150 anos! Quase isto, quase 150 anos tem o nosso Tribunal de Justiça de São Paulo, é dizer, um século e meio de uma história de tantos magistrados e servidores a quem devemos gratíssima reverência e de cujas boas realizações sempre somos e havemos de ser fiéis depositários.
Emprestando-se aqui uma célebre imagem pascaliana, tem sido este Tribunal qual um homem que aprende sempre e não morre nunca: nossa experiência centenária e meia, experiência de exemplares lições vividas e ainda vívidas de nossos Maiores, alicerça a reafirmação perseverante dos objetivos de justiça e da devoção aos esforços de que nos temos munido para saber enfrentar, com eficácia e eficiência, a muito difícil missão de ser juiz e que, ainda agora, talvez mais do que nunca, é árdua e extensa e complexa e premida por graves circunstâncias externas.

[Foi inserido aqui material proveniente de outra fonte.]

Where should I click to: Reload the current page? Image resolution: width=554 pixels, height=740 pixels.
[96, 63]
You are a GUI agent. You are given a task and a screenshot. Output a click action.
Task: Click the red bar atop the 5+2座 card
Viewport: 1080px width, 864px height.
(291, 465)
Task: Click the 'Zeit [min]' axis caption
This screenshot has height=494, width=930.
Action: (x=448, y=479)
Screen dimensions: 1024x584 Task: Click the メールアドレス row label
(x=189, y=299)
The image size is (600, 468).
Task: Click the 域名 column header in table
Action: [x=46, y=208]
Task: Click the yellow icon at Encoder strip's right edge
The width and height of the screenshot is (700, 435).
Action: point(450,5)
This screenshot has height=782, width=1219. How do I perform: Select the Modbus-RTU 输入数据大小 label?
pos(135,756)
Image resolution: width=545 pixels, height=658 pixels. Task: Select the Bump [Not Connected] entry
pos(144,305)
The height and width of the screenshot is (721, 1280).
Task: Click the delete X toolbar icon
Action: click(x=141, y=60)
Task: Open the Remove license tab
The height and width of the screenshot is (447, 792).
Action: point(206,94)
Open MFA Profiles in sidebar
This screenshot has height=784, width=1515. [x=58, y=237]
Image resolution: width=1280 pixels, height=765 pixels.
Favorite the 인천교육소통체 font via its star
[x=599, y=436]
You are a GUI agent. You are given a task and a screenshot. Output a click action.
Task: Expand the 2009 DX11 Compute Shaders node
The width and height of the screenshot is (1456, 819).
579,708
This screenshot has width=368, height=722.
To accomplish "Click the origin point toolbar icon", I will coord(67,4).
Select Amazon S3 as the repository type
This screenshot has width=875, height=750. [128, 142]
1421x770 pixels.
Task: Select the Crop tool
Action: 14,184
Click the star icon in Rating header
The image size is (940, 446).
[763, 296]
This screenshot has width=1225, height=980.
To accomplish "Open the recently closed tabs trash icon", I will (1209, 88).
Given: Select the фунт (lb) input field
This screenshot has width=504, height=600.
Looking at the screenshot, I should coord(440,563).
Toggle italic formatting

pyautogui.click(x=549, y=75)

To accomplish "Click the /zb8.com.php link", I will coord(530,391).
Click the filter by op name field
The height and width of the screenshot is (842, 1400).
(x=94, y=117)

Os juízes, somos uma função da comunidade, somos o último penhor humano das liberdades concretas de todo o povo: os interesses confiados à Magistratura, exatamente por isso que, na vida política, entregues em derradeiro às suas mãos, são a causa por que se impõe observar um grave respeito à independência judicial. Respondemos diretamente à lei e ao direito, porque somos a custódia final dos interesses comunitários, e é por sermos função da comunidade que não nos configuramos ao modo de uma função de governo. Disso nos advém o desconforto de que muitos não compreendam inteiramente o quase sagrado de nossa missão e o fundamental relevo político de uma independência, concreta e histórica, concorrente com o engrandecimento, muita vez apenas retórico, da mera proclamação de uma independência institucional, abstrata e idealista, que tem levado, em muitos países, a tomar-se o Judiciário por organismos da Administração pública e à consequente burocratização de seus juízes.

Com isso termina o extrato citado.